As a NEW comer, what does that mean, add 4 on right and 6 on right from the right clavicular head?

vasallese
This refers to adding 4 cm
This refers to adding 4 cm down from the right clavicle for the right sided PICC, and 6 cm for a left PICC. We measure, measure and measure. We have gotten much better by measuring using several different methods, including the PICC Excellence method, looking at chest x-rays and taking to heart the research that INS has presented. Call Bard, they have some great classes that will  help you. Good luck and just keep at it.

Victoria Sallese, RN, VAT, PICC service

Rhonda Wojtas
What is this chart you are

What is this chart you are referring to? I am new at this. Only been dong PICC since December. In the begining were doing excellant. All were placed in the lower SVC. Some exactly at the CA junction. This past two weeks we have had a bad spell of measuring. We have had to pull back 2 of the last 4 PICCs about 6 cm. I guess it is better to be too long rather than too short. 

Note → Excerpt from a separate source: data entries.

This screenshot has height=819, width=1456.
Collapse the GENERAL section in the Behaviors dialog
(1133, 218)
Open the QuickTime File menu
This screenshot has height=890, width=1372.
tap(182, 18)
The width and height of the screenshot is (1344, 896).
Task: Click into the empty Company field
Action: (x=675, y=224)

We found when we use a skin marker, the cholaprepp washes all of the marker off. We thought maybe that was throwing us off our original measurements as we couldn't really see the mark to go by. Today we used a regular black permanet marker. 99% of it washes off but we can see our begining mark that we measured from. Today 2 of the 3 lines we placed were in the SVC. One had to be pulled back 6cm.

We use the Sherloc but more to make sure the catheter doesn't go up. It doesn't helps us with the length going in.

I am hoping as time goes on we will get better with measuring.